## Exercise objective
Go through the following data and transcribe exactly the stretch of lines from the one holding "Looking at the screenshot, I should coord(1075,432)." to the one holding "Given: Choose the Acetyl", both included.

## Data extract
++++

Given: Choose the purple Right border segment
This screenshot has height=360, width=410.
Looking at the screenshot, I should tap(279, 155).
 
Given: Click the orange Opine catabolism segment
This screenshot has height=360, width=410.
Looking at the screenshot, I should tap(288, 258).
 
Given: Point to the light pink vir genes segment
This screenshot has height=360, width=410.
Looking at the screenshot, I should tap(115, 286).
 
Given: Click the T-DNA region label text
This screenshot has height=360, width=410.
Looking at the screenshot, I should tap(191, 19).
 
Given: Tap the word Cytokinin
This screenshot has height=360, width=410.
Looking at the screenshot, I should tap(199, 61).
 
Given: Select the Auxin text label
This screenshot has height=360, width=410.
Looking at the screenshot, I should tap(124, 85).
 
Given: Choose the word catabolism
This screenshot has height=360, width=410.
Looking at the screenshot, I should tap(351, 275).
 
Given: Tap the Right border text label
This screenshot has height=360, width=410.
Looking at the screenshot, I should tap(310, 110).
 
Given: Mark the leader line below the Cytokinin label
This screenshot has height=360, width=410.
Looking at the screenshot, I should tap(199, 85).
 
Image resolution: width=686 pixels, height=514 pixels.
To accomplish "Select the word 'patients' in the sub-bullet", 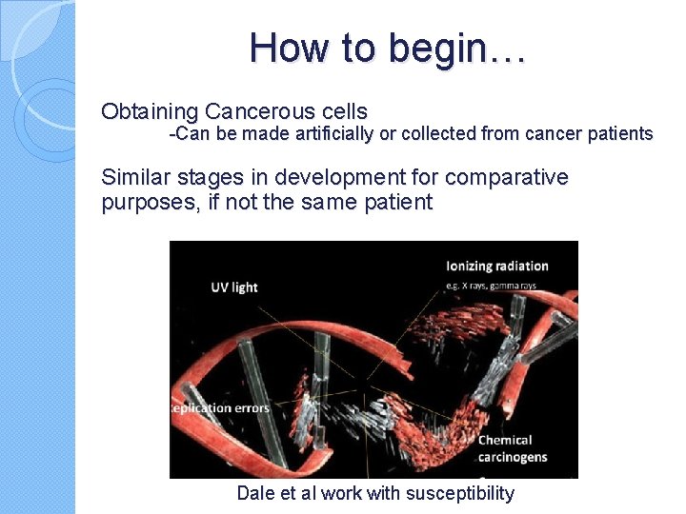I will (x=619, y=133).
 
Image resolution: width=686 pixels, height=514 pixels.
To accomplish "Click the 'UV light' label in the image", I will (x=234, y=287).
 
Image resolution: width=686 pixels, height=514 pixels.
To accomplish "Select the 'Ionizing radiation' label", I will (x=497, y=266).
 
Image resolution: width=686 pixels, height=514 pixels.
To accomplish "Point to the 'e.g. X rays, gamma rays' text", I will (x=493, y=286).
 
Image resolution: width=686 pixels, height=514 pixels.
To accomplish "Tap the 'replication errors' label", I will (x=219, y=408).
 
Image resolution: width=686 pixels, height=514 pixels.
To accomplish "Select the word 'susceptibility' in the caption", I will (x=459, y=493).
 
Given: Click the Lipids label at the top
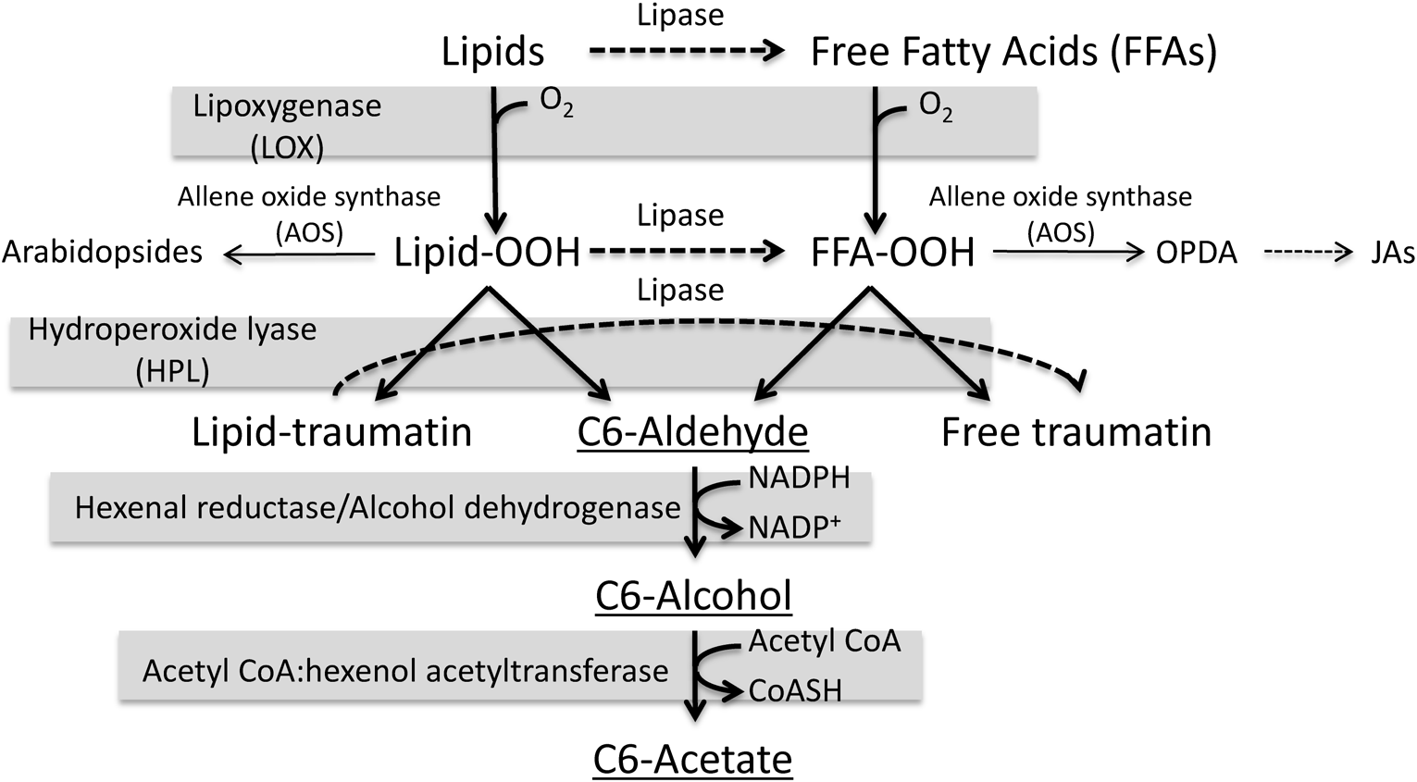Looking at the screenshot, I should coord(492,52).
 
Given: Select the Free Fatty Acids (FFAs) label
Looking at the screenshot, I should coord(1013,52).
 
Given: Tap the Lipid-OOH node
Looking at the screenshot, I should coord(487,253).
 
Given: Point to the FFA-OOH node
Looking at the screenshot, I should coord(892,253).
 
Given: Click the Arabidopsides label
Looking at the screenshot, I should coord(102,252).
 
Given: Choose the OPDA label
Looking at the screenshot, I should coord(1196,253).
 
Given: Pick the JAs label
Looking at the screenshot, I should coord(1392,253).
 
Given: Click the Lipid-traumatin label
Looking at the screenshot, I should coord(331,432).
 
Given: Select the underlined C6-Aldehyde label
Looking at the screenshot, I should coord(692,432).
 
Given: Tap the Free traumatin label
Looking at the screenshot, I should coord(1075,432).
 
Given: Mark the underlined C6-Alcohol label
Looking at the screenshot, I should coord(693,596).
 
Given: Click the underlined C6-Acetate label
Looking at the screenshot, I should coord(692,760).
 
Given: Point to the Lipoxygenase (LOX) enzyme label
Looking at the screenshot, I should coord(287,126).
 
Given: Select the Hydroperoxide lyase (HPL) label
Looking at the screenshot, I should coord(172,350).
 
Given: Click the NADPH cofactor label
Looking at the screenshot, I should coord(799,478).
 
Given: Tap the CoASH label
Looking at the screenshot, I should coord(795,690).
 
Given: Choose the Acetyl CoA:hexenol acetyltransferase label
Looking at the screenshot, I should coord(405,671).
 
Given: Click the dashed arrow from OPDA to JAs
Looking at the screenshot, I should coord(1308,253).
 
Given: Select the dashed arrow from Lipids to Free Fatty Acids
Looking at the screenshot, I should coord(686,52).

++++

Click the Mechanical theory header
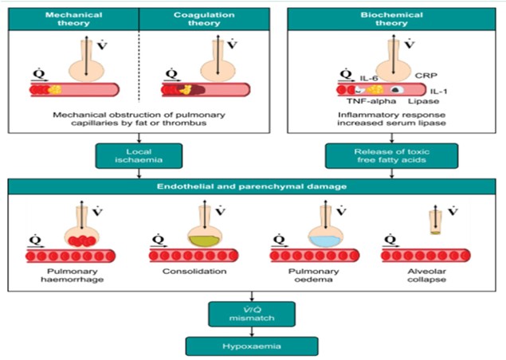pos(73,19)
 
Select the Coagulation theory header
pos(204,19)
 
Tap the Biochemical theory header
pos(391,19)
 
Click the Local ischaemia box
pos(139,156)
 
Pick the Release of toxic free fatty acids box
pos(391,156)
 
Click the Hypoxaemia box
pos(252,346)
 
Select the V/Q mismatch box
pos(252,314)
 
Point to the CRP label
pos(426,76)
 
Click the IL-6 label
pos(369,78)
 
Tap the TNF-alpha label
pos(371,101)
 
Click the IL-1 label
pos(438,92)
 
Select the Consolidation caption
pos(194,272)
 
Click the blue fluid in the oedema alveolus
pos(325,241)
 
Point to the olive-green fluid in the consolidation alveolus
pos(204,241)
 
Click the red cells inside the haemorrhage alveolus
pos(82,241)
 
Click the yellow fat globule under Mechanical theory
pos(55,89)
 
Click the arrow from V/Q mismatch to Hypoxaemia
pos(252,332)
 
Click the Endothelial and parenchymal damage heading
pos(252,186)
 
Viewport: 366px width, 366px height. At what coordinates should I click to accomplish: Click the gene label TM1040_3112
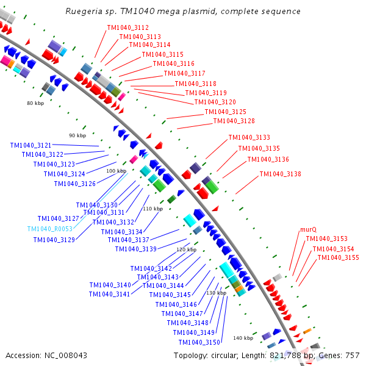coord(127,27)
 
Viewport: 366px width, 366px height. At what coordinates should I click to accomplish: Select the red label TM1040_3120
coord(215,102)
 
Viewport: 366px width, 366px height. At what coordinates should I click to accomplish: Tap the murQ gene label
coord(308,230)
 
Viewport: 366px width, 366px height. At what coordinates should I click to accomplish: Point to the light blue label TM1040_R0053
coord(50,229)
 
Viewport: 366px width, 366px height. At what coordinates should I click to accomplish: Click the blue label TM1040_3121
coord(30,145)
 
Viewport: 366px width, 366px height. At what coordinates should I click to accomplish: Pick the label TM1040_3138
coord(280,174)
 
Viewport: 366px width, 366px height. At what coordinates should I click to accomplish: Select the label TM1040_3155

++++

## Response area
Looking at the screenshot, I should coord(1075,432).
 
Given: Mark the underlined C6-Alcohol label
Looking at the screenshot, I should coord(693,596).
 
Given: Click the underlined C6-Acetate label
Looking at the screenshot, I should coord(692,760).
 
Given: Point to the Lipoxygenase (LOX) enzyme label
Looking at the screenshot, I should coord(287,126).
 
Given: Select the Hydroperoxide lyase (HPL) label
Looking at the screenshot, I should coord(172,350).
 
Given: Click the NADPH cofactor label
Looking at the screenshot, I should coord(799,478).
 
Given: Tap the CoASH label
Looking at the screenshot, I should coord(795,690).
 
Given: Choose the Acetyl CoA:hexenol acetyltransferase label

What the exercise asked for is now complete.